Jakarta – Otoritas Jasa Keuangan akan menerbitkan peraturan mengenai pusat data bank asing. Perlunya pusat data center bank asing sesuai dengan Peraturan Pemerintah No.82/2012 tentang penyelenggaraan sistem dan transaksi elektronik di Indonesia diwajibkan untuk membangun pusat data sendiri di Indonesia.
“Dalam waktu dekat kita akan ketemu dengan Menteri Komunikasi dan Informasi, kita mau diskusi, kalau disetujui kita akan keluarkan POJK mudah-mudahan di semester dua tahun ini,” ujar Deputi Komisioner Pengawas Perbankan OJK, Mulya Siregar dalam executive meeting ‘On Shoring Boost Financial Institution’ Di Hotel Ritz Carlton Mega Kuningan, Jakarta, Selasa (21/4).

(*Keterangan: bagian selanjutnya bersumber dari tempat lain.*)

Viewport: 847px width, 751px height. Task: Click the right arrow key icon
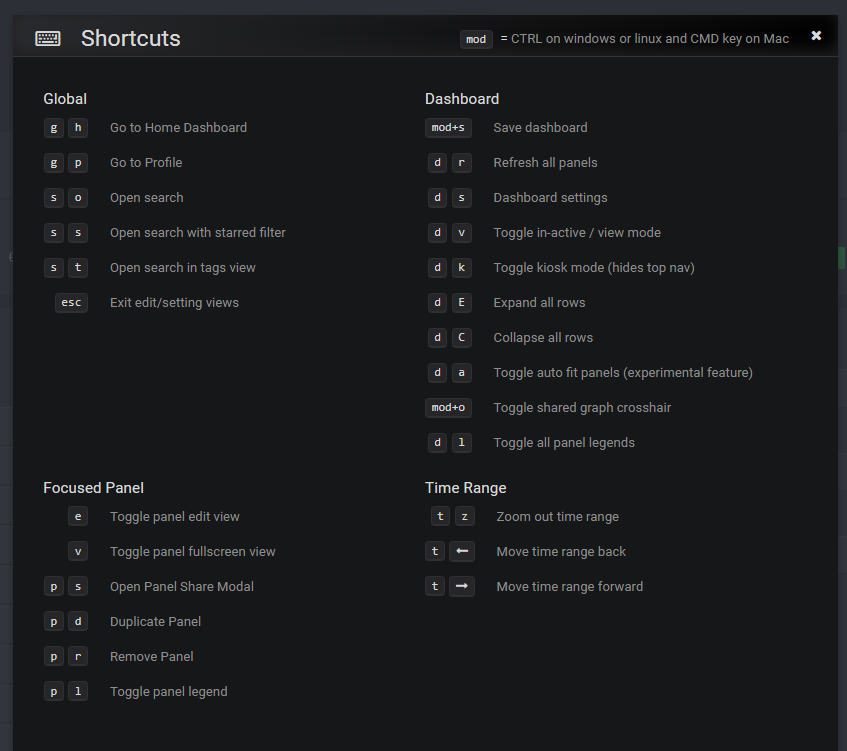point(461,587)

Menurut Mulya pentingnya pusat data bank asing untuk menjamin kepentingan perlindungan hak nasabah dan akan memudahkan pengauditan data nasabah oleh otoritas. Seringkali otoritas lokal sulit untuk mengakses data bank asing ketika ada masalah dengan bank asing tersebut.

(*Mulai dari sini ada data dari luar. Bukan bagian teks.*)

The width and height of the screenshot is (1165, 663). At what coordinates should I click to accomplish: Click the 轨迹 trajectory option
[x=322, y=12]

Dari survei yang dilakukan OJK terhadap 118 bank yang mana 92 mengembalikan survei masih ada 16 bank yang datanya berpusat di luar negeri. Padahal Peraturan Bank Indonesia No.9/15/PBI/2007 juga sudah mengatur soal pusat data yang ditujukan sebagai disaster recovery center.

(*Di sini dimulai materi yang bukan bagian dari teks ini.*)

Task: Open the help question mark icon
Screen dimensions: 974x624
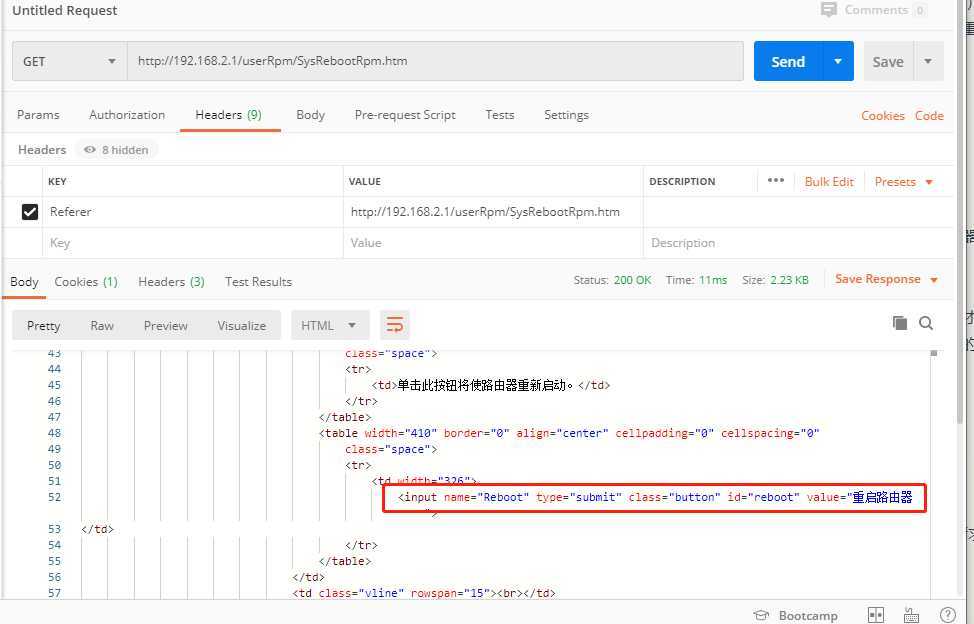Action: [947, 615]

PBI yang didukung Undang-Undang ITE no.11/2008 juga menyebutkan perbankan memerlukan perangkat teknologi termasuk penyediaan pusat data. “Itu sangat bermanfaat untuk tingkatkan pelayanan, keamanan, kenyamanan, dan efektif bagi operasional bank serta menyediakan informasi lengkap, akurat, dan kekinian,” lanjut Mulya.
Teknologi informasi juga menjadi penentu bank untuk meningkatkan kegiatan usahanya. Bank-bank juga dipandang Mulya menghadapi empat risiko mulai dari risiko operasional, kepatuhan, hukum, dan reputasi.
Operasional menyangkut cara kerja, kepatuhan menyangkut kebenaran data dan kerahasiannya, hukum berkaitan dengan kelemahan kepatuhan, serta reputasi berkenaan dengan opini publik apabila ada kegagalan sistem. “Oleh sebab itu kita mau tetapkan data apa yang harus on shoring atau ada di Indonesia, data mana yang bisa off shoring,” kata Mulya.
Dia mencontohkan data nasabah dengan rekening dalam negeri wajib ada di pusat data domestik sedangkan bila tergolong nasabah global atau punya rekening di domestik dan asing datanya bisa ditempatkan di pusat data luar negeri. Beberapa pengecualian juga akan dilakukan terhadap data perbankan yang menyangkut Anti Pencucian Uang dan data manajemen risiko bank.
Data nasional mesti berintegrasi dengan global tentang hal itu karena membutuhkan analisis mendalam. “Sanksinya belumlah belum, kita masih mau diskusi lagi, tapi di Peraturan Menteri Komunikasi dan Informasi No.36/2012 sudah ada hukumannya,” papar Mulya.
Selama ini industri perbankan Indonesia cukup kuat dari sisi permodalan dengan total aset mencapai 90% dari total lembaga keuangan yang ada di Indonesia atau senilai Rp5.615 triliun. CAR sudah mencapai 19,57% dan rasio modal inti 18,01%.
Di wilayah ASEAN, perekonomian Indonesia menguasai 36% atau tergolong cukup baik. Indonesia juga masih menjadi tujuan investasi yang menarik bagi negara-negara besar seperti Amerika Serikat dan Jepang.
Akan tetapi industri perbankan masih belum masuk ranah lima besar diantara 16 bank besar ASEAN. Dari segi aset Bank Mandiri masih di posisi 11, BRI di 13, BCA di 15 lalu dari market capital Bank Mandiri di posisi enam disusul BRI di delapan, dan BCA di sepuluh.